The state of Georgia has specific laws regarding security deposits, and it’s easy to violate these laws if you’re not aware of them. Landlords can find themselves in court or battling tenant disputes if they don’t pay attention to the timelines and documentation that are required when you’re handling and returning your tenant’s deposit.
Here are a few tips to ensure you’re in compliance with Georgia security deposit law.
Collecting a Security Deposit
There isn’t a limit on how much you can collect from your tenant for a security deposit. Typically, you’ll want the equivalent of one month’s rent. The deposit must be held in an escrow account; you cannot allow it to co-mingle with your own funds, and you cannot use it during the course of the tenancy. The deposit is still your tenant’s money; you’re simply holding it to protect yourself against damage or unpaid rent. You cannot spend the money until the end of the lease term.

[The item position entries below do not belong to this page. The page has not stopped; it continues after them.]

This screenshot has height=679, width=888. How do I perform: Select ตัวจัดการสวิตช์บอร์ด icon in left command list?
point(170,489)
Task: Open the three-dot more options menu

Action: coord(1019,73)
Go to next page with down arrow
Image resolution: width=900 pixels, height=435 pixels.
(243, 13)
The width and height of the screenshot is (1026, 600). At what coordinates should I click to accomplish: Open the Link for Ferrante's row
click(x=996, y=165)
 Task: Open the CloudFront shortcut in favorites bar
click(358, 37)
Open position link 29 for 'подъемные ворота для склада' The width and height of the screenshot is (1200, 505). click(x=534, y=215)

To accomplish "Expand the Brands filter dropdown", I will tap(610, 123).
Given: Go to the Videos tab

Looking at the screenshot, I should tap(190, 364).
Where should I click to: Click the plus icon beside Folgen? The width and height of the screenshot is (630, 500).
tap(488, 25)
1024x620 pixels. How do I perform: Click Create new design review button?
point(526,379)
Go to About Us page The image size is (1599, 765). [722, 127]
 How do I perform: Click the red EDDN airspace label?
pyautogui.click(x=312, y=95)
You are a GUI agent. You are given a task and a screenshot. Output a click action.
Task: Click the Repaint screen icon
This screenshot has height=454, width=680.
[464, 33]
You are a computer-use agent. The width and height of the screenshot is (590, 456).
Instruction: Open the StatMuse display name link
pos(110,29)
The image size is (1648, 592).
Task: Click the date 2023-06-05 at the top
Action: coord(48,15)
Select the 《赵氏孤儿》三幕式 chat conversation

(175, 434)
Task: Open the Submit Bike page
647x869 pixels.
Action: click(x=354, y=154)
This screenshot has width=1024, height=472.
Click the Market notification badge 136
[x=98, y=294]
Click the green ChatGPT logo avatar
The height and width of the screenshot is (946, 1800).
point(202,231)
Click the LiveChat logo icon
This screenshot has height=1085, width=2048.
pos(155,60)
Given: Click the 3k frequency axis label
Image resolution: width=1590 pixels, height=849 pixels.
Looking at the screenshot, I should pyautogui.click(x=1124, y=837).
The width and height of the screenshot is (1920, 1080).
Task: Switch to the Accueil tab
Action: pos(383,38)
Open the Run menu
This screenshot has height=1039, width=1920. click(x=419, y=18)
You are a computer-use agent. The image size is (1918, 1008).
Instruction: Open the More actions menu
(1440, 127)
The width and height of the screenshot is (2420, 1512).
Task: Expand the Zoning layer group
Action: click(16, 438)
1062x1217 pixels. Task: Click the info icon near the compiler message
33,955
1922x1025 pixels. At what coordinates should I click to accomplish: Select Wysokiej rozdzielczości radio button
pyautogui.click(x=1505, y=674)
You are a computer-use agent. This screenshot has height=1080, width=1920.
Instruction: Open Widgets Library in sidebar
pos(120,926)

Evaluating Property Damage vs. Wear and Tear
Once a tenant has moved out and you’ve gone inside the home to conduct an inspection, you need to know what you are permitted to deduct from the security deposit. You should have done a detailed move-in inspection before the tenant took possession of the home. This is important so you can disclose and document any pre-existing damage or issues that the tenant would not be responsible for at the end of the tenancy. It also serves to document the condition of your home. If you take pictures and videos, you’ll be able to clearly see where any damage was done.
Wear and tear cannot be deducted from your tenant’s deposit. Every Stockbridge property will have wear and tear, regardless of who is living in the home. Those scuff marks on the wall from where a couch was pushed up against it are wear and tear issues that you’ll have to pay to repair. It’s the same with nail holes in the walls from where pictures were hung or some worn carpet in areas of high traffic. Damage is different and due to the abuse or neglect of the property. Large holes in walls, broken windows, and scratched floors are all examples of damage, and you can use the deposit to pay for those issues.
Timeline of Deposit Return
When your tenants move out, make sure you get a forwarding address so you can send back the security deposit. You’re legally required to return the deposit within one month of the tenants moving out. If you withhold any money from that deposit, you’ll need to let your tenants know in advance. Send a letter with a list of the repairs that will be made and how much those will cost. When you return the remaining security deposit funds, include receipts or invoices so the tenants can see where their money went.
The security deposit is usually the most contentious part of the landlord/tenant relationship. You can avoid disputes with good move-in and move-out inspections and a lot of documentation. Make sure you have a good relationship with your tenants so it’s easy to talk about your expectations before they move out.